Listen my children and you shall hear...
- Henry Wadsworth Longfellow, "Paul Revere's Ride," 1860
On the evening of April 18, 1775, Boston artisan and Patriot Paul Revere set out from his home in North Square to warn Samuel Adams and John Hancock of their potential arrest by a detachment of British Soldiers. There were dozens of riders that night spreading the general alarm, but following the publication of Henry Wadsworth Longfellow's "Paul Revere's Ride" in 1860, Paul Revere became an American legend. Because this was the home of the famous "Midnight Rider" and silversmith, early preservationists raised money to purchase and preserve the home as a historic site. Though the Revere family only lived in the house for about twenty years, they lived there during the Revolution - the most transformative and uncertain era of their generation.
Learn more about the Reveres, the house, and the "Midnight Ride," by visiting The Paul Revere House.
A Colonial Home in a Bustling Seaport
Robert Howard, a wealthy Boston Merchant, purchased the house in 1681. Though it would change hands many times, it has always remained in the same place on North Square. Located in Boston's densest and oldest neighborhood - the North End - the house was situated in a hub of innovation of sorts for its day. The neighborhood served as a home and workplace for many skilled artisans, tradesman, and merchants. By the mid-1700s the house was a modest dwelling compared to the large mansions of Boston's elite. Nonetheless, it was a perfect home for an aspiring middling family.
The Most Famous Residents - The Revere Family
Revere himself was the son of a French immigrant father and a mother descended from the earliest settlers of New England. Revere apprenticed to his father where he learned the highly skilled trade of gold and silver smithing. When Revere purchased the house on North Square, he was already a war veteran, a master silversmith, a husband, and a father of five children. Revere's wife Sarah managed the household and cared for the children while Paul handled the family business. Revere only had to walk a short distance away to get to his workshop located on the North End waterfront.

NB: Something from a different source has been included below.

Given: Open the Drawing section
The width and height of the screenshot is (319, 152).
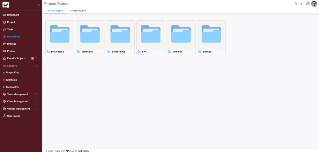Looking at the screenshot, I should point(11,44).
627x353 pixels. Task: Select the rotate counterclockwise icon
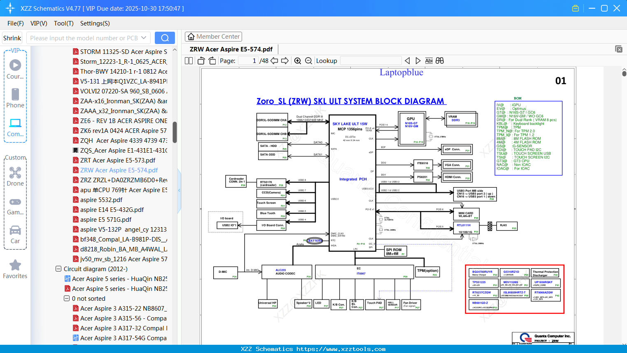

Sarah Revere died in 1773 from complications of giving birth to her eighth child. Paul Revere remarried a few months later to a woman named Rachel Walker. Rachel played a critical in continuing to manage a growing household. She and Paul had another eight children together while she continued to raise and nurture her stepchildren. Sadly, because of such high mortality rates in the colonial period, only six of Sarah's children and five of Rachel's children survived into maturity. Of those eleven, only five children survived their father.
After the Reveres
The Reveres occupied the house for a short time in its history. By 1780 the family had moved and began renting out the North Square property. They returned to their North Square home in 1790, before Revere sold the house in 1800. In the 1800s the home became a sailor's boarding house for many years. By the beginning of the 1900s, the old house had become a tenement with shops on the lower level. When the building faced demolition, a great grandson of Paul Revere, John P. Reynolds Jr, stepped in to save the house and purchased it. By 1908 funds had been raised to restore the home and it opened to the public as a historic house museum in April, 1908.
The Paul Revere house serves as the oldest residential building, still standing, in downtown Boston.